Introduction: Diabetes mellitus is frequently accompanied by cardiac rhythm disorders. On the other hand, atrial fibrillation is the most frequent cardiac arrhythmia in adult population [1, 2]. According to some of the large epidemiological studies diabetes mellitus is among independent risk factors for development and persistence of atrial fibrillation . Both diabetes mellitus and atrial fibrillation independently increase the risk of thromboembolism, especially of stroke [3-5]. It is obvious that rhythm control, i.e. restoration and maintenance of sinus rhythm, may be essential for prevention of thromboembolism in these patients.
The aim of the study: The aim of this study is to analyse the impact of diabetes mellitus on rhythm control in patients with persistent atrial fibrillation.
Methods: We analysed the impact of diabetes mellitus and other clinical and echocardiographic parameters (age, gender, current arrhythmia duration, presence of previous episodes of persistent atrial fibrillation, cardiac and/or noncardiac diseases, left atrial diameter and left ventricular ejection fraction) on outcome of attempted cardioversion in patients with persistent atrial fibrillation admitted to Cardiologic Department of the Institute of Cardiovascular Diseases, Clinical Centre of Serbia, between January 1992 and December 1999. We also analysed retrospectively the impact of diabetes mellitus and other parameters listed above on the presence of previous episodes of atrial fibrillation in our patients, that at our opinion reflected the possibilities of sinus rhythm maintenance in these patients. All continuous parameters were expressed as mean value and standard deviation. Statistical significance of differences between variables was examined using Chi-square test. For identification of independent predictors of examined outcomes we used multiple logistic regression model with 95% of confidence interval. Statistical analysis was performed using Statistical Package for Social Sciences (SPSS) programme.
Results: Of 378 patients with currently persistent atrial fibrillation, aged mean 53.98 +/- 11.69 years, there were 266 (70.4%) men. Diabetes mellitus was previously diagnosed in 27 (7.1%) patients, cardiac diseases in 223 (59.0%), noncardiac diseases in 47 (12.4%) and 140 (37.0%) patients had "lone" atrial fibrillation. Left atrial enlargement was noted in 224 (59.3%) patients, and reduced left ventricular ejection fraction in 82 (21.7%). Atrial fibrillation lasted 48 hours to 9 years, mean 8.5 +/- 18.14 months before cardioversion. While 43 patients had previous episodes of persistent AF for last 1-30 years, mean 10.5 +/- 7.3,335 patients never experienced AF before. There was a statistically significant difference in percent of diabetic patients (18.6%/43 vs. 5.7%/335, value of Chi-square test = 7.759, p < 0.01) in these two groups. We analysed the impact of diabetes mellitus on outcome of attempted cardioversion and on presence of previous episodes of AF reflecting the success in maintaining sinus rhythm. Multiple logistic regression models for all of 378 patients, with dependent variable being present in previous recurrent atrial fibrillations and independent variables of clinical and echocardiographic parameters as listed, identified diabetes mellitus to be an independent predictor of repeated atrial fibrillations with relative risk of 4.6 (CI 95%). When dependent variable in the same model was outcome of cardioversion (sinus rhythm is restored in 281/378 patients--74%) diabetes mellitus was not among independent predictors of successful cardioversion.

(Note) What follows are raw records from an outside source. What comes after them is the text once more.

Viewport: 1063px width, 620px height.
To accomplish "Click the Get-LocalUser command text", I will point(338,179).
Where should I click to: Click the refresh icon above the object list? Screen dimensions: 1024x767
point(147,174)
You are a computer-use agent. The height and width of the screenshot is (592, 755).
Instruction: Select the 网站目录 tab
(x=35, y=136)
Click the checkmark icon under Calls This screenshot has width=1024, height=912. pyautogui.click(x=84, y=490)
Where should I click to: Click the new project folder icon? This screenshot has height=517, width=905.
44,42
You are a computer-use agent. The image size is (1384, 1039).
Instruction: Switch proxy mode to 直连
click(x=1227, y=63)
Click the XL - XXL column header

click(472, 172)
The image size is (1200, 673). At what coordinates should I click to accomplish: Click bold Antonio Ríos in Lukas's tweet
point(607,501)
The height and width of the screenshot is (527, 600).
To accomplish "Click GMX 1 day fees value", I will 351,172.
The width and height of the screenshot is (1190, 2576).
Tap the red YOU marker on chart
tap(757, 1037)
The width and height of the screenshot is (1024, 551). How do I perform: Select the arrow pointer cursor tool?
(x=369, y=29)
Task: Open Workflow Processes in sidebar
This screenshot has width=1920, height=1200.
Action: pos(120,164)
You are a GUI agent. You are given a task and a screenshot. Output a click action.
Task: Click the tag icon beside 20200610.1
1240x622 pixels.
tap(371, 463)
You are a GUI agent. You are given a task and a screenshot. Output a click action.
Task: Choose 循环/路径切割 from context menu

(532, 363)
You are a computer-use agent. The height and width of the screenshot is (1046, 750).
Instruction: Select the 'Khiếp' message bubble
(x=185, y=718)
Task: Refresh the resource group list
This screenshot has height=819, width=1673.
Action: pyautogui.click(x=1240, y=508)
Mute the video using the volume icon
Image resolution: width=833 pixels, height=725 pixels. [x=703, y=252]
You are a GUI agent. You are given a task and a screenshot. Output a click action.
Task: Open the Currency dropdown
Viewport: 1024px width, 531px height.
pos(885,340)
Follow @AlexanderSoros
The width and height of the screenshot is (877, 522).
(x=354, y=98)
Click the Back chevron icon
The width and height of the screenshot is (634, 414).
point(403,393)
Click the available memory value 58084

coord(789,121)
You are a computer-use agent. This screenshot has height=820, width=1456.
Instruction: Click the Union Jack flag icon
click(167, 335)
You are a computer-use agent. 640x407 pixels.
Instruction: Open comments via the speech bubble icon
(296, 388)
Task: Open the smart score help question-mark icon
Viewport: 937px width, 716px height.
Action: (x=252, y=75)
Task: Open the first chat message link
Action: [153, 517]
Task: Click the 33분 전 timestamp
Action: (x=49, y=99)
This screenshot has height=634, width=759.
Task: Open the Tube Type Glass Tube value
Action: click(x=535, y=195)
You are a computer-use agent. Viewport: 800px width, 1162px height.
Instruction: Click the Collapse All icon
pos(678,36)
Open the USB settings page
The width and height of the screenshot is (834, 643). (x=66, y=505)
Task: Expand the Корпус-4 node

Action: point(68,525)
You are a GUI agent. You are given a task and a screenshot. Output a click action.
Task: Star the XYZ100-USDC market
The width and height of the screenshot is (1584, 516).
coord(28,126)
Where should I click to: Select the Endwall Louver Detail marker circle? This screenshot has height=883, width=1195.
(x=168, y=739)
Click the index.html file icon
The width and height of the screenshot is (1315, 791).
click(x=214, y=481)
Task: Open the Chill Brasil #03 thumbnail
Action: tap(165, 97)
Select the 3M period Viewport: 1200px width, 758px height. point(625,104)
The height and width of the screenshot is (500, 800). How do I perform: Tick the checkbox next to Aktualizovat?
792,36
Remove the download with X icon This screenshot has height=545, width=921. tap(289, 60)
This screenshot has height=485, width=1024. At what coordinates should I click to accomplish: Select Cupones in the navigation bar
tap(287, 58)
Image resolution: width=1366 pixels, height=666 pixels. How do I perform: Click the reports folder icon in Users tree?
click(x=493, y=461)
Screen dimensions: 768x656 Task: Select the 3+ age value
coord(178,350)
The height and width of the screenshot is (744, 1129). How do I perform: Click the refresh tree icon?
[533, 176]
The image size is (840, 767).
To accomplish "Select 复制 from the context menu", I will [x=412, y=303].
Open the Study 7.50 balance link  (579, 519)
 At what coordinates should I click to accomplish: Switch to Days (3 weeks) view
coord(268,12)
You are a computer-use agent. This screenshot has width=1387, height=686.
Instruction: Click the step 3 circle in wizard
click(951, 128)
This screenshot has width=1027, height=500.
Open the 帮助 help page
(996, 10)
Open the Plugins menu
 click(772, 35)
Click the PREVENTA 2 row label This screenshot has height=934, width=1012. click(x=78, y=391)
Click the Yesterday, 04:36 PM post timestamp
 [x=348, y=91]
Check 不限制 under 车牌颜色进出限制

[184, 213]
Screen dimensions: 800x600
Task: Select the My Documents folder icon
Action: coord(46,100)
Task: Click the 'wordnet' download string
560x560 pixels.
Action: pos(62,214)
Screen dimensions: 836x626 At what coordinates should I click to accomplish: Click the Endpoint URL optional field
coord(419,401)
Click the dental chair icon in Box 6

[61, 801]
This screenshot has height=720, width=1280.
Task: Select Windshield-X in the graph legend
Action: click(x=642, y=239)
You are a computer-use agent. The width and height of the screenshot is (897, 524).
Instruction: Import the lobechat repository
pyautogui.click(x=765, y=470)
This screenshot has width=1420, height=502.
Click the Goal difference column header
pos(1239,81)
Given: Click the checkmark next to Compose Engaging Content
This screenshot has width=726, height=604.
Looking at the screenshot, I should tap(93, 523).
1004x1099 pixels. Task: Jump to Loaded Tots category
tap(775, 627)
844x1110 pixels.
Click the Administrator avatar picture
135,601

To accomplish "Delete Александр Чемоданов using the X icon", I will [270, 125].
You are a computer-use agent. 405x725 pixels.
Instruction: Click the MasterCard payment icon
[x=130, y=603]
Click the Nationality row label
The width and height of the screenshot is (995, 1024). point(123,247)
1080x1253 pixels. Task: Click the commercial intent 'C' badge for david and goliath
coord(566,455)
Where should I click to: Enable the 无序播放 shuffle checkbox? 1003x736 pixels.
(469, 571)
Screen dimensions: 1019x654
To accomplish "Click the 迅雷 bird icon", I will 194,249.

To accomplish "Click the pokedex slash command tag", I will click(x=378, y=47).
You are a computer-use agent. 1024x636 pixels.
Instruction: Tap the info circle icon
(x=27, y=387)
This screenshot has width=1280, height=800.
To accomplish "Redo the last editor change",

Discussion: The relationship between atrial fibrillation and diabetes mellitus is not completely understood, including the impact of known complications of diabetes mellitus on electrophysiological properties of atrial myocardium and development of atrial fibrillation . Besides being the independent risk factor for occurrence of atrial fibrillation, diabetes mellitus, according to our results, appears to influence the possibilities of maintaining sinus rhythm after cardioversion of permanent atrial fibrillation in diabetic patients. We found that patients with diabetes mellitus and persistent atrial fibrillation may be successfully converted to sinus rhythm like any other group of patients, but the presence of diabetes mellitus increases the risk of arrhythmia recurrence for 4.6 times compared to patients without diabetes mellitus. Obviously, diabetic patients need to be treated with more efficacious antiarrhythmics from the very beginning, including amiodarone, which successfully prevents recurrent atrial fibrillation in the majority of patients [7, 8].
Conclusion: We concluded that diabetes mellitus independently predicts the presence of recurrent atrial fibrillation but does not influence the possibility of sinus rhythm restoration. The relationship between atrial fibrillation and diabetes mellitus needs further investigation.